[Rejected] Filtering HTML code

Wladimir Palant · Post by **Wladimir Palant** » Fri Aug 27, 2010 5:54 pm

I got a realistic idea on how to implement this: blog/filtering-html-code-in-adblock-plus. Mind you, this is not final, just something I am currently thinking about - and would like to hear your opinion about it.

The problem with the original proposal is that it is too general. This makes it hard to optimize performance, but it is also a security problem. A filter subscription could in theory remove parts of the page in such a way that the result would be some malicious JavaScript code, e.g. one stealing user's password. Of course, all filter subscription maintainers are nice and responsible people - but do they also keep their web servers secure? If one of these servers is hacked or an attacker simply manipulates subscription data when it is being downloaded (most subscriptions don't use HTTPS) we might have a problem.

Which is why a reduced solution would be good. And here is one: instead of removing generic parts of the page, why not remove only entire HTML/XML blocks? This would be similar to element hiding - except that things would really be removed, meaning that this approach could be applied to inline scripts and XML data. Here is how a filter might look like:

Code: Select all

http://example.com/bad/*.html$htmlcut=script:not([src])
http://example.com/bad/*.html$htmlcut=div#foobar

What follows "cut" there looks like a CSS selector - but it isn't one. Applying CSS selectors would require parsing the entire document, that would be way too slow. So we would have a simplified form of CSS:

* Checking parent or sibling elements isn't possible, all selector parts should refer to the element to be removed.
* Tag name is mandatory (I think this is required for reasons of performance).
* Removing elements that don't have a closing tag (allowed for <P> or <LI> in HTML) isn't possible.
* Attribute selectors like [foo], [foo="bar"], [foo*="bar"] or [foo~"^ba+r"] are allowed (yes, that last one is a regular expression - we can do more than CSS usually allows). #foo is equivalent to [id="foo"] and #bar is equivalent to [class~"\bbar\b"].
* Negating selectors is allowed - :not(#foo) is ok.
* Looking for some text inside the element (by regular expression) is allowed - :text(\badblock\b)

It would be nice to extend this to CSS and JavaScript somehow. In case of CSS the idea would probably be to kill off a selector. Maybe like this:

Code: Select all

http://example.com/bad/*.css$csscut=#ad

Here "#ad" is would be a real CSS selector - the one to remove.

Not sure yet how to deal with JavaScript in a sane way... And, of course, parsing HTML is still very hard - not sure whether the solution will be precise enough.

Dr. Evil · Post by **Dr. Evil** » Sat Aug 28, 2010 11:10 pm

The way I understand it, we'd use such filters as a last resort, when nothing else helps... However, with those restrictions in place, I believe that a site could relatively easily circumvent any blocking of that kind with javascript:

Code: Select all

<div id="content">... content...</div>
<style>#content { display: none; } /* some other important rules we don't want to remove */</style>
<script>
document.write("<style>#content { display: block; }</style>"); // only show the page content when this script runs
document.write("... ads ...");
</script>

EDIT: no scripting needed!

**Directives:**
a) In the forum thread above, rewrite the paragraph beginning "The problem with the original proposal" as a short bulleted list that keeps its main facts.
b) In the forum thread, why would applying real CSS selectors be too slow?

**Source material:**
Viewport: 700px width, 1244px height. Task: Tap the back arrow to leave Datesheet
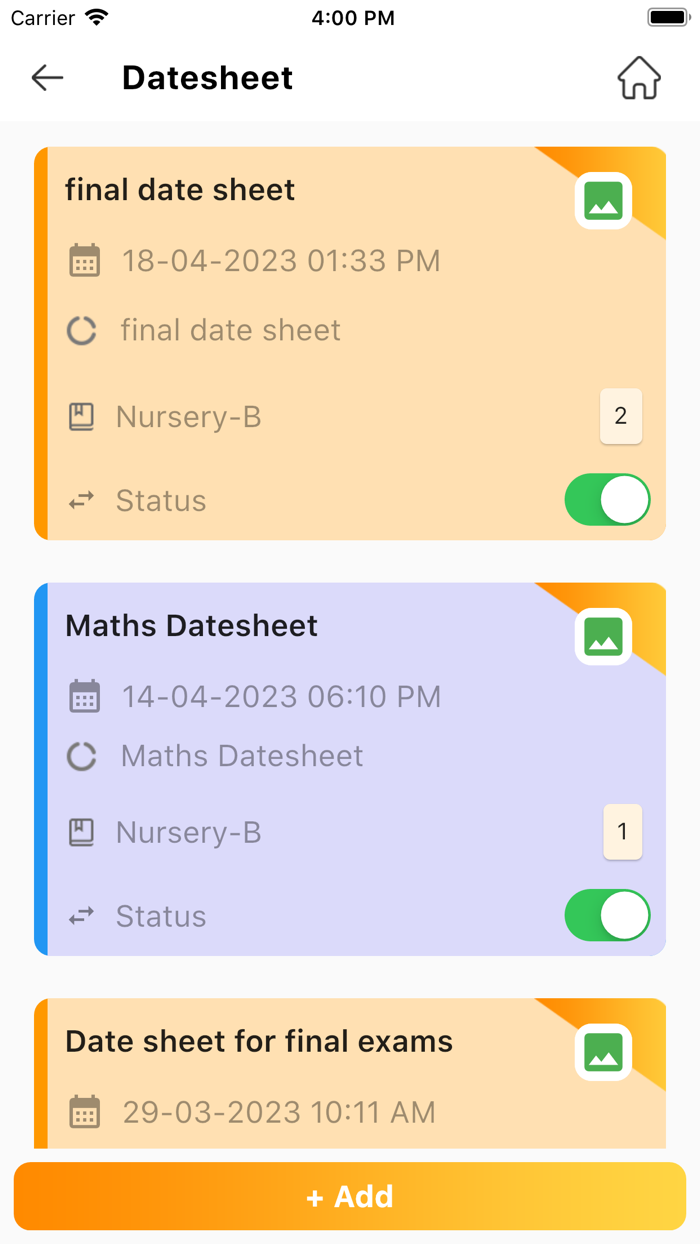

**Expected responses:**
a)
- The original proposal is too general.
- This makes performance hard to optimize, and it is also a security problem.
- In theory, a filter subscription could remove parts of a page so that the result is malicious JavaScript, such as code that steals a user's password.
- Subscription maintainers are responsible people, but their web servers might not be kept secure.
- Trouble could come if one of those servers is hacked or if an attacker manipulates subscription data during download, since most subscriptions don't use HTTPS.

b) It would require parsing the entire document.